-- start The records --
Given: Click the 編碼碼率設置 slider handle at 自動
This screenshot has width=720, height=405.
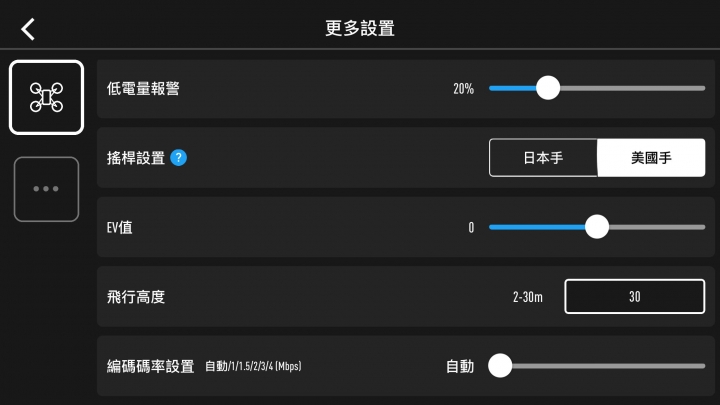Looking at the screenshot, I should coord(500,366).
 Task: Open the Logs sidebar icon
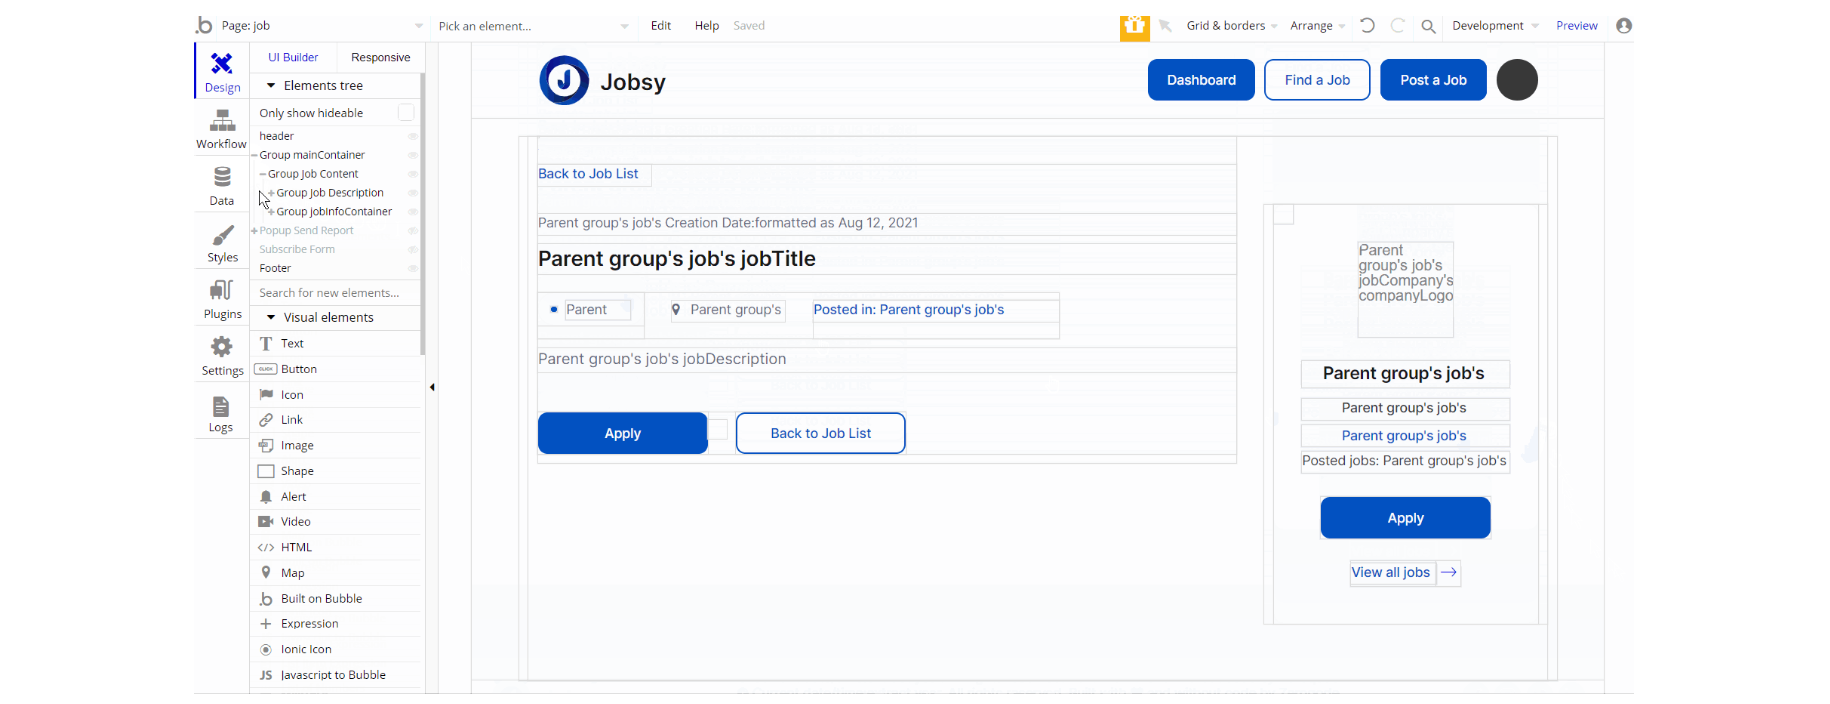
-- end The records --
-- start The records --
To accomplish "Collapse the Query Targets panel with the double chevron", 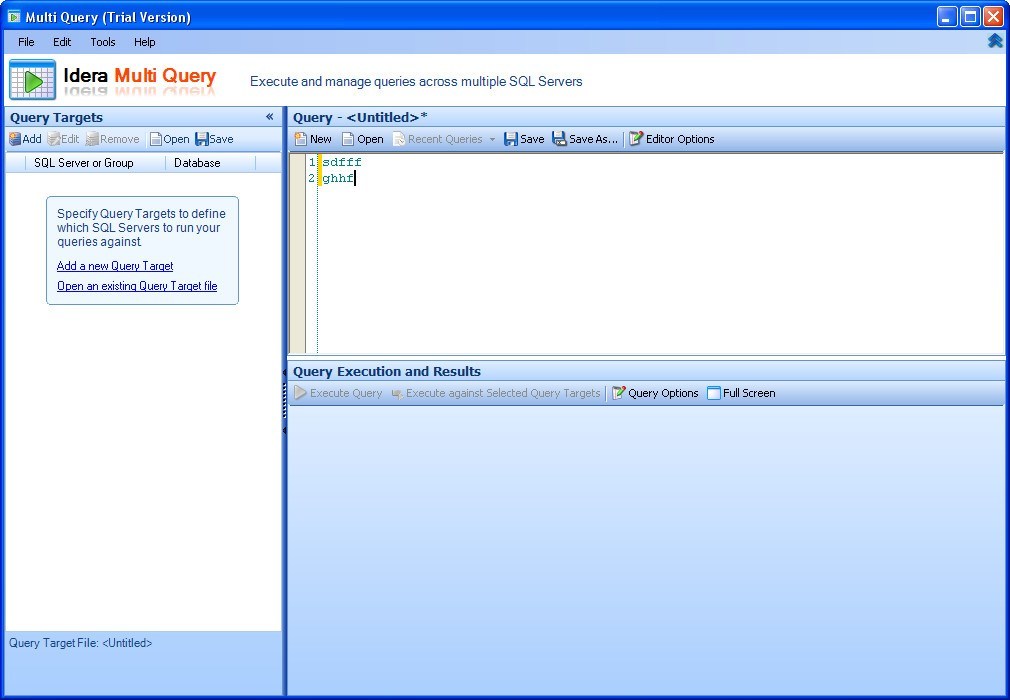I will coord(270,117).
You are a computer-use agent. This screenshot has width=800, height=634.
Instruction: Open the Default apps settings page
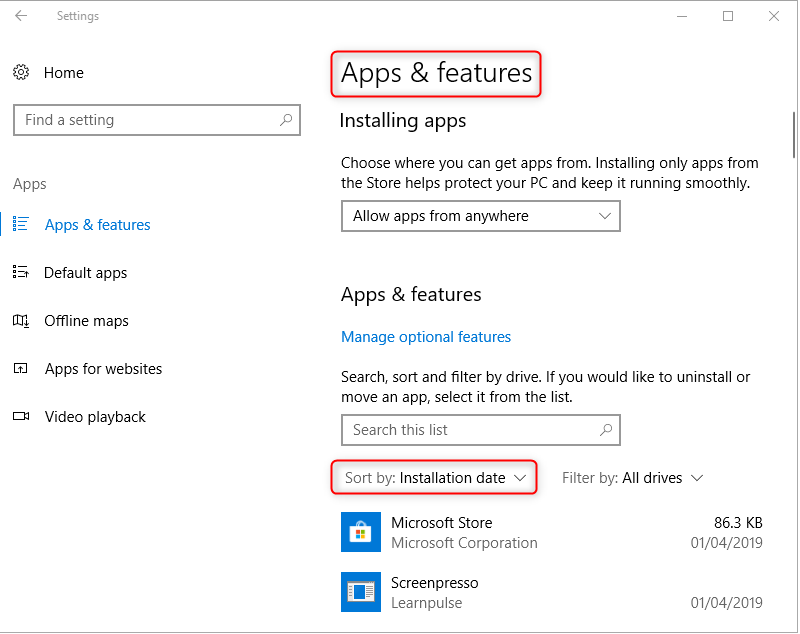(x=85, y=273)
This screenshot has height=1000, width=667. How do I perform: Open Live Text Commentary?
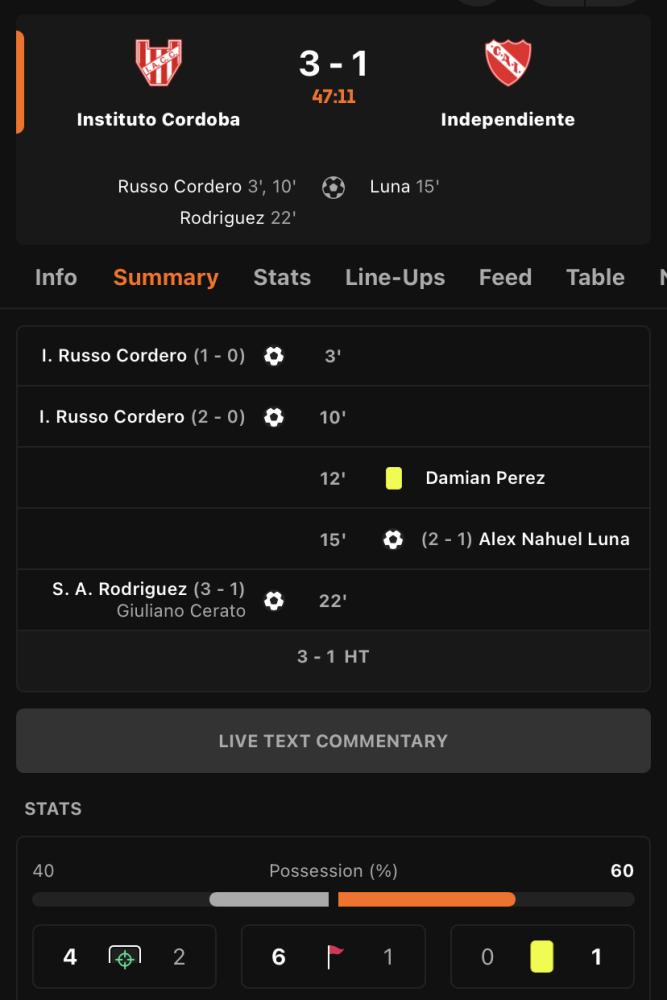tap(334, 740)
-- end The records --
-- start The records --
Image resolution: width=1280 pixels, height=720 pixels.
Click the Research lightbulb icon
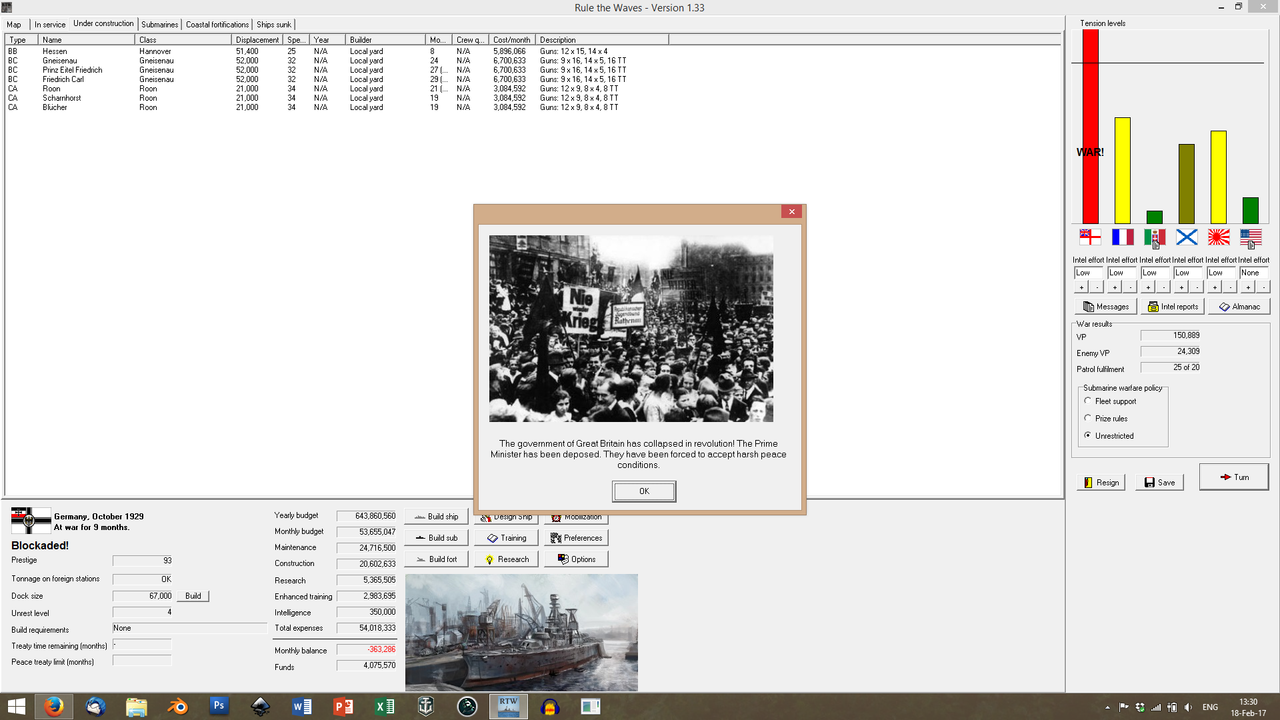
-- end The records --
● Exercise prompt: Switch "sidebar" to "toolbar" in the rows from the line with "Given: Click the 編碼碼率設置 slider handle at 自動" up to and including the line with "Task: Open the Logs sidebar icon", changing nothing else. Give back only those rows, without the pictures.

● Worked solution:
Given: Click the 編碼碼率設置 slider handle at 自動
This screenshot has width=720, height=405.
Looking at the screenshot, I should coord(500,366).
 Task: Open the Logs toolbar icon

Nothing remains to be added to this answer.